> _ENUNCIADO 1_
Diga se cada afirmação abaixo está de acordo com o texto sobre a liminar de Gilmar Mendes, respondendo sim ou não e citando as palavras do texto que decidem a questão. (a) O jornal criticou a PEC do deputado petista. (b) O autor afirma que o editorialista leu a liminar concedida por Mendes. (c) O projeto atingido pela liminar limita a criação de novos partidos.
> _ENUNCIADO 2_
De acordo com o texto sobre a liminar de Gilmar Mendes, a quem o projeto concede quase o monopólio do tempo de TV em 2014?
> _ENUNCIADO 3_
Dê continuidade ao texto sobre a liminar de Gilmar Mendes a partir da última frase apresentada.

> _TEXTO DE LEITURA_
---------------

O jornal deu ontem uma boa pancada na PEC aloprada do deputado petista que submete decisões do Supremo ao Congresso e até a plebiscito. Acusou seu óbvio viés autoritário e invasão de competências. Mas aí cometeu o pecado de criticar também o ministro Gilmar Mendes, que teria exorbitado da competência do STF ao conceder liminar a mandado de segurança contra o projeto que limita a criação de novos partidos e concede a Dilma Rousseff quase o monopólio do tempo de TV em 2014.

Foi um mau passo. Ouso dizer que o editorialista não leu a liminar concedida por Mendes. A integra está aqui.

Em primeiro lugar, o Supremo detém o controle de constitucionalidade de atos do Legislativo quando estes disserem respeito, como é o caso, a bens protegidos pela Constituição. Assim, não há usurpação nenhuma. O ministro cita longuíssima jurisprudência para demonstrar que “é também firme o posicionamento desta Corte no sentido do cabimento de mandado de segurança para ‘coibir atos praticados no processo de aprovação de leis e emendas constitucionais que não se compatibilizam com o processo legislativo constitucional”.

---------------

> _DADOS FORNECIDOS_
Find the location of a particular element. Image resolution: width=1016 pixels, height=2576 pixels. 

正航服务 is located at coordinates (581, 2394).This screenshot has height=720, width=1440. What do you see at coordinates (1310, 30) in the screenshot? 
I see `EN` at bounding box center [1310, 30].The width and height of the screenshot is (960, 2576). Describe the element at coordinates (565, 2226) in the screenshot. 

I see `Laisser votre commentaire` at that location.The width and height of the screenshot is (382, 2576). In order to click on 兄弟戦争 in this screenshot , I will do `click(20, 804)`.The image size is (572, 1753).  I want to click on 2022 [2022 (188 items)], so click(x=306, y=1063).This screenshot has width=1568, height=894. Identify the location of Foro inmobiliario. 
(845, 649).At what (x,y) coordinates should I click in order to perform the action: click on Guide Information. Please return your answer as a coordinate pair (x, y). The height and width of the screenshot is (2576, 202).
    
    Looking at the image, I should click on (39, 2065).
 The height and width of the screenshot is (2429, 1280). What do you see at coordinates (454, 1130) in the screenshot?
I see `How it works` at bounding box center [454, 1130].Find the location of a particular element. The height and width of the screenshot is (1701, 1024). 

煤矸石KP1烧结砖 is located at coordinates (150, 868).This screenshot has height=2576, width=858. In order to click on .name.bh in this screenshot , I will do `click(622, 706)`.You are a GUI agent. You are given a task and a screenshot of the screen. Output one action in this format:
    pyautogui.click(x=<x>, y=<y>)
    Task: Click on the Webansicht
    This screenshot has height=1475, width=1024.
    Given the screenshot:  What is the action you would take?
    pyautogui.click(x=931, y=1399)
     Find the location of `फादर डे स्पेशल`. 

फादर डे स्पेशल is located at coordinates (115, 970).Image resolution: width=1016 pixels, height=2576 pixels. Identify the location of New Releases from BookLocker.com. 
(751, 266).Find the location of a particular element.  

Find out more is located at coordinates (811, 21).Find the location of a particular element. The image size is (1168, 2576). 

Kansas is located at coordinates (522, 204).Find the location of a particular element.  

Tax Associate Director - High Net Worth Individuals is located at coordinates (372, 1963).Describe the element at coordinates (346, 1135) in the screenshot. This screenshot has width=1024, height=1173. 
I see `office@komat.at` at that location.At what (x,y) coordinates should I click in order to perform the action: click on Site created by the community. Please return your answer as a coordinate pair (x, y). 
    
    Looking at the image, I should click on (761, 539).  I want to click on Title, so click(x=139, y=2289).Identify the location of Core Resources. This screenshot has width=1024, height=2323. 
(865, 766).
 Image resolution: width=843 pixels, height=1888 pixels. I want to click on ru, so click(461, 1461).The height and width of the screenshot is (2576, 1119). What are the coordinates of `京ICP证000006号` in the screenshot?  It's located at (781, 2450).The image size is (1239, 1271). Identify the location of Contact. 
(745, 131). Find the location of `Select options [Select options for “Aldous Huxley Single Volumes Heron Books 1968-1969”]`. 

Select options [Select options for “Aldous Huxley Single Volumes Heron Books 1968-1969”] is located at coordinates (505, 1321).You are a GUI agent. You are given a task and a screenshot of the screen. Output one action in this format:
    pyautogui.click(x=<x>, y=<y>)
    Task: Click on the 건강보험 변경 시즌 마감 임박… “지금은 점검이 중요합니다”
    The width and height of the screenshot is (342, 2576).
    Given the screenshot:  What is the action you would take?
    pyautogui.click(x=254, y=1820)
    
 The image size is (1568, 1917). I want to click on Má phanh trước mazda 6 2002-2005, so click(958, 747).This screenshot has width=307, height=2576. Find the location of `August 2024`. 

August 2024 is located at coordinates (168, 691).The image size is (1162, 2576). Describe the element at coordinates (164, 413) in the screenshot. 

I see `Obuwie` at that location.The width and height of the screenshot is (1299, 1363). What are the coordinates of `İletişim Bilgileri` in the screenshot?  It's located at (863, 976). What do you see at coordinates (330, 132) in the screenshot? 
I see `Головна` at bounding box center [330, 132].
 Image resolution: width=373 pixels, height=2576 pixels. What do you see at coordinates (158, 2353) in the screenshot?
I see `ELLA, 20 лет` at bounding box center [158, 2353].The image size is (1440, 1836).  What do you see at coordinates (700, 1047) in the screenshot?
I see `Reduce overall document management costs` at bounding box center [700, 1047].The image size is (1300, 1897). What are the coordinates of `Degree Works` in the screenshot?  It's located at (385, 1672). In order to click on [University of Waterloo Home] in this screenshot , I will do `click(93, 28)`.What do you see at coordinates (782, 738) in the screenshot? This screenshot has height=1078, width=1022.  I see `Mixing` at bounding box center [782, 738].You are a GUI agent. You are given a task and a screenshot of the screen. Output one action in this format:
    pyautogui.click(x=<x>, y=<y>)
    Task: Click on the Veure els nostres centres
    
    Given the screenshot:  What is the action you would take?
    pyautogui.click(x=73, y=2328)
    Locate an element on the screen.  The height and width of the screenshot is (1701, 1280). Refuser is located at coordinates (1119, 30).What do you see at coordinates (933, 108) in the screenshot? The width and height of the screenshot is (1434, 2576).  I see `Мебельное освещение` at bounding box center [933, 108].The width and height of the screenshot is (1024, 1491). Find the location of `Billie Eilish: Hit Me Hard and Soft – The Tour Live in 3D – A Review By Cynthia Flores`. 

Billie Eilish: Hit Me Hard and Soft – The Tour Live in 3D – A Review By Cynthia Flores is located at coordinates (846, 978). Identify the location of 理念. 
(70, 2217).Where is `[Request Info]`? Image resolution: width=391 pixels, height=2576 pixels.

---------------

> _RESPOSTA CORRETA 1_
(a) Sim: "O jornal deu ontem uma boa pancada na PEC aloprada do deputado petista".
(b) Não: "Ouso dizer que o editorialista não leu a liminar concedida por Mendes."
(c) Sim: "o projeto que limita a criação de novos partidos".

> _RESPOSTA CORRETA 2_
A Dilma Rousseff.

> _RESPOSTA CORRETA 3_
Cumpre considerar que o Legislativo não tem competência para cassar prerrogativas constitucionais do Supremo, mas o Supremo pode, sim, coibir atos do Parlamento incompatíveis com a Constituição. “Ah, mas caberia uma liminar?” Ora, cabe quando se percebe que uma aberração está sendo praticada a toque de caixa, em regime de urgência, como se a celeridade corrigisse os vícios de origem.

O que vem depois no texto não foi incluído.